----- Extracted material

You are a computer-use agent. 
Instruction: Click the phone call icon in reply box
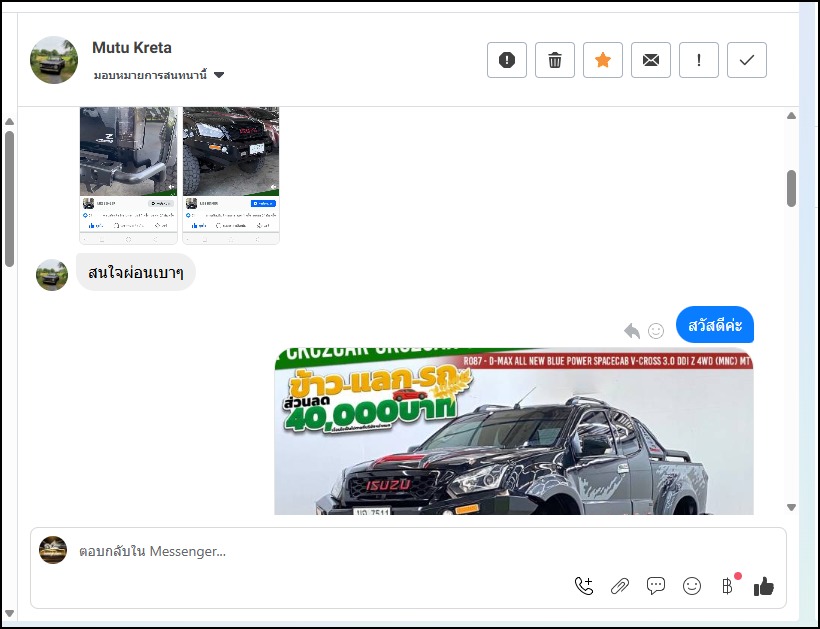coord(584,586)
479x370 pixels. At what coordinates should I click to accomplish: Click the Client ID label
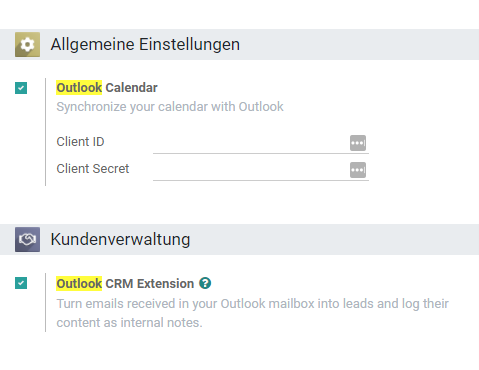pyautogui.click(x=80, y=142)
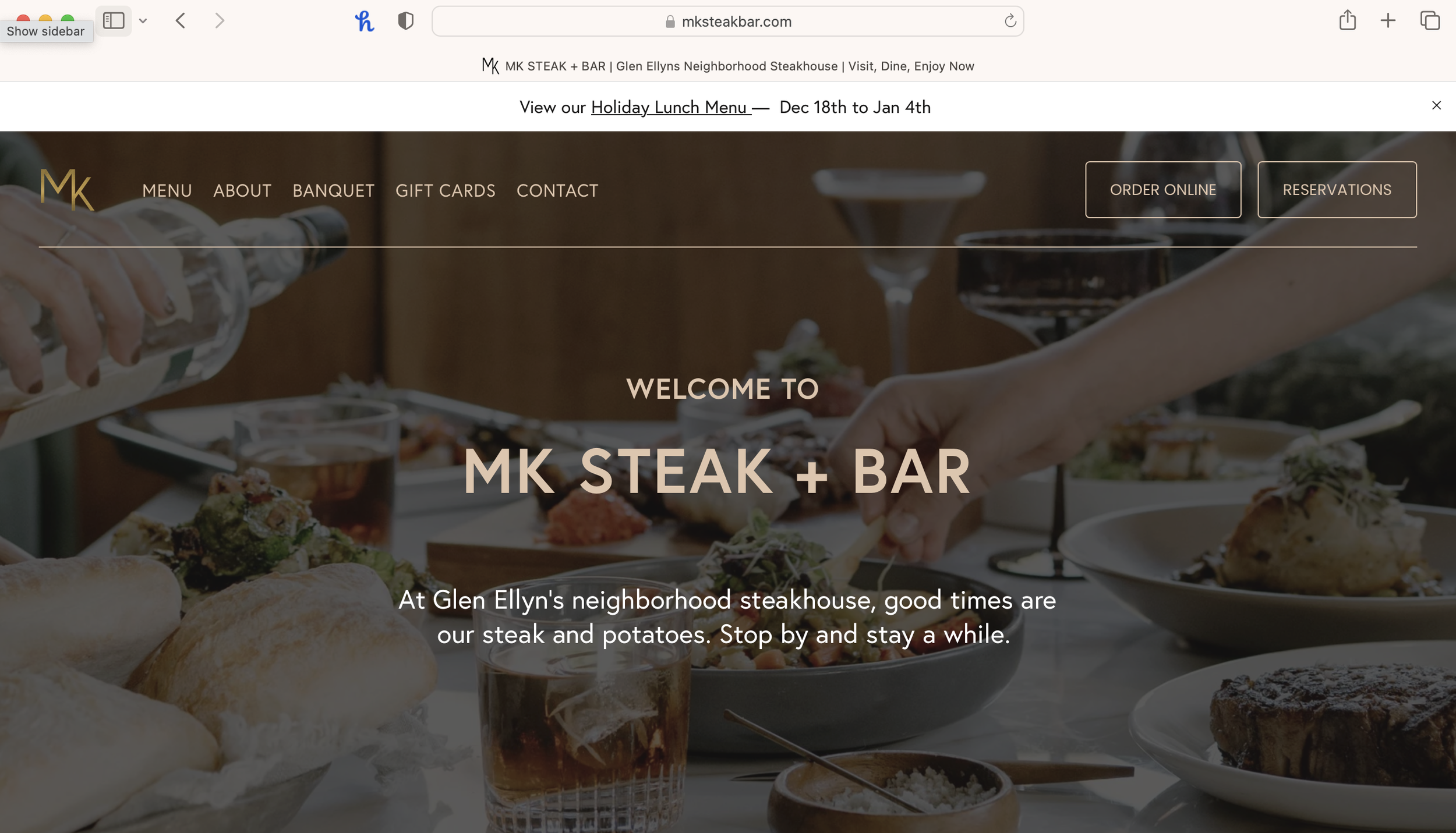Image resolution: width=1456 pixels, height=833 pixels.
Task: Add a new tab with the plus icon
Action: pos(1388,21)
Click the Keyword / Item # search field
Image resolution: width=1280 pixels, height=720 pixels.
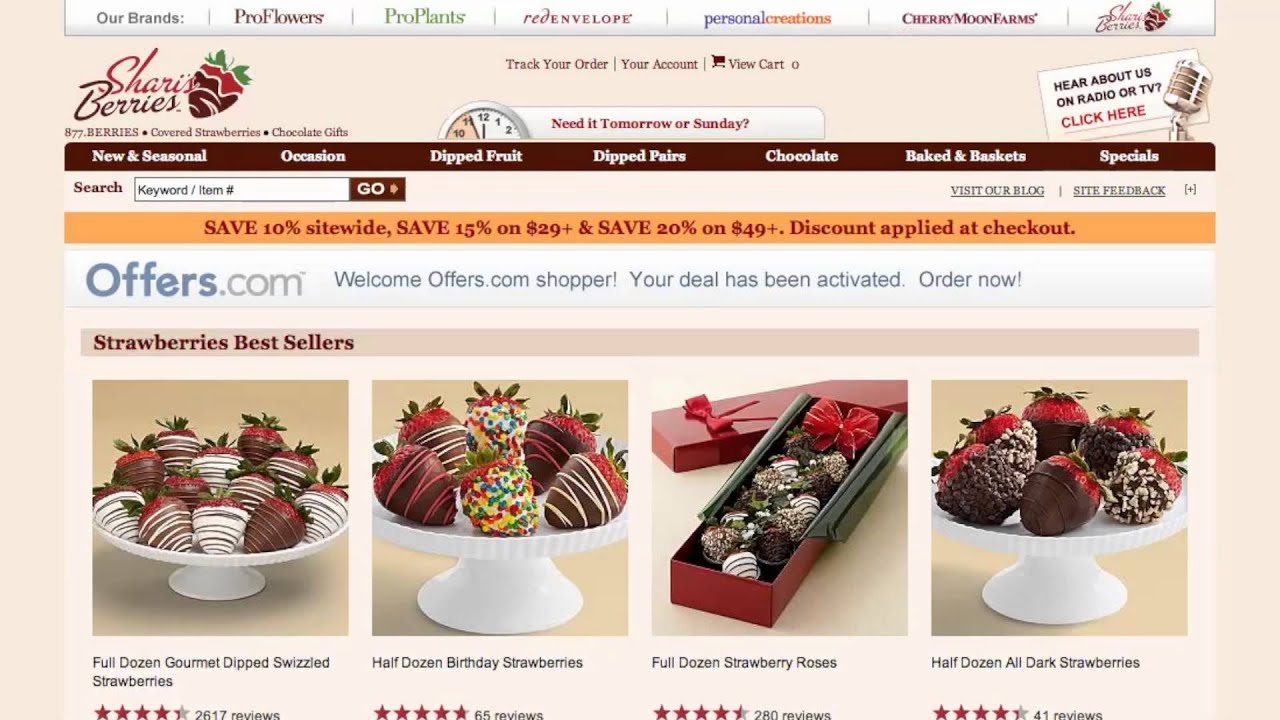tap(242, 189)
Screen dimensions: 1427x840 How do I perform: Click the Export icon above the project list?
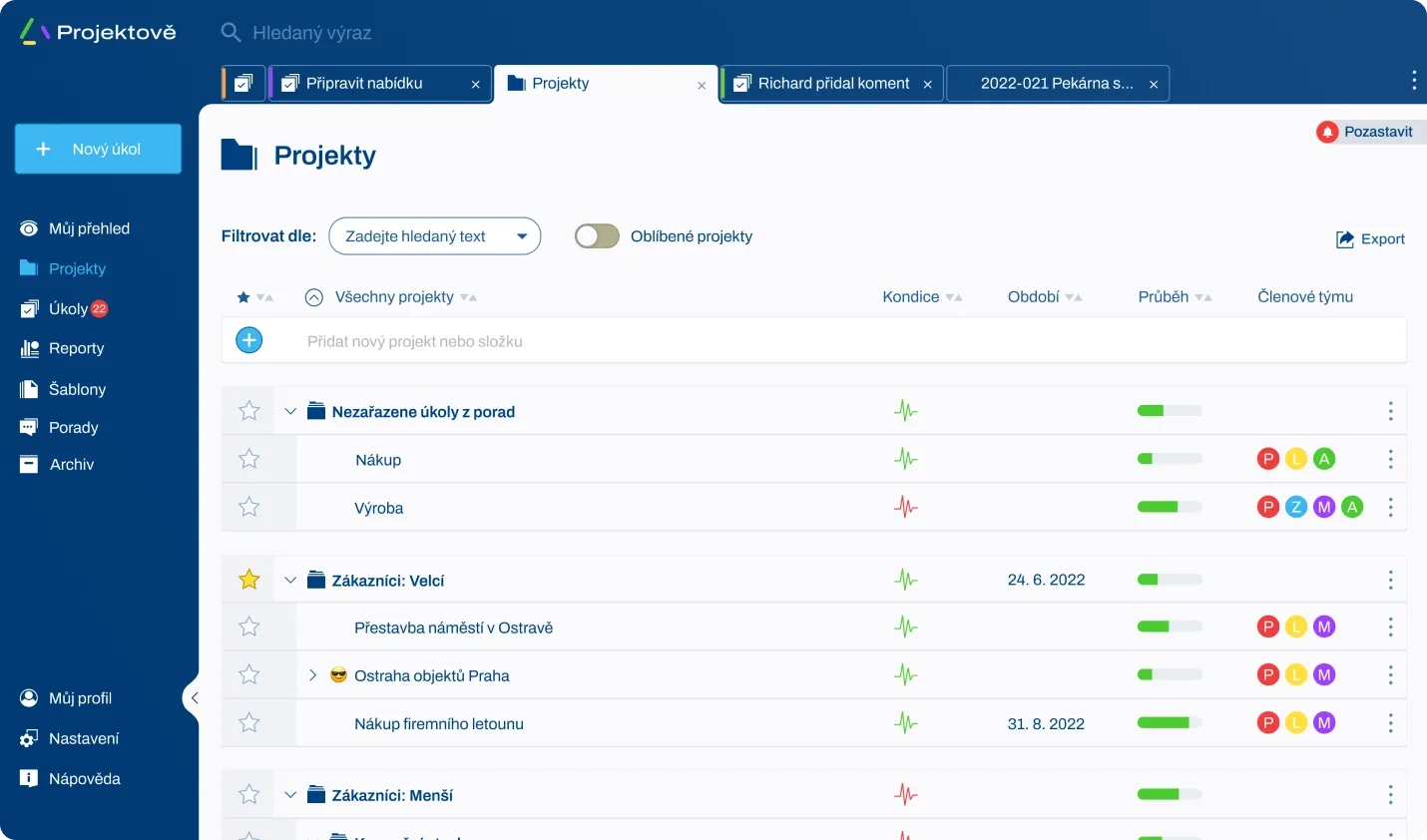[x=1342, y=238]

----------

**Activity:**
None of the pictures belong in the copy; repeat all other material exactly.

**Reply to the exercise:**
You are a computer-use agent. 
Instruction: Click the phone call icon in reply box
coord(584,586)
479x370 pixels. At what coordinates should I click to accomplish: Click the Client ID label
pyautogui.click(x=80, y=142)
Image resolution: width=1456 pixels, height=833 pixels.
Task: Add a new tab with the plus icon
Action: pos(1388,21)
Click the Keyword / Item # search field
Image resolution: width=1280 pixels, height=720 pixels.
tap(242, 189)
Screen dimensions: 1427x840 How do I perform: Click the Export icon above the project list?
[x=1342, y=238]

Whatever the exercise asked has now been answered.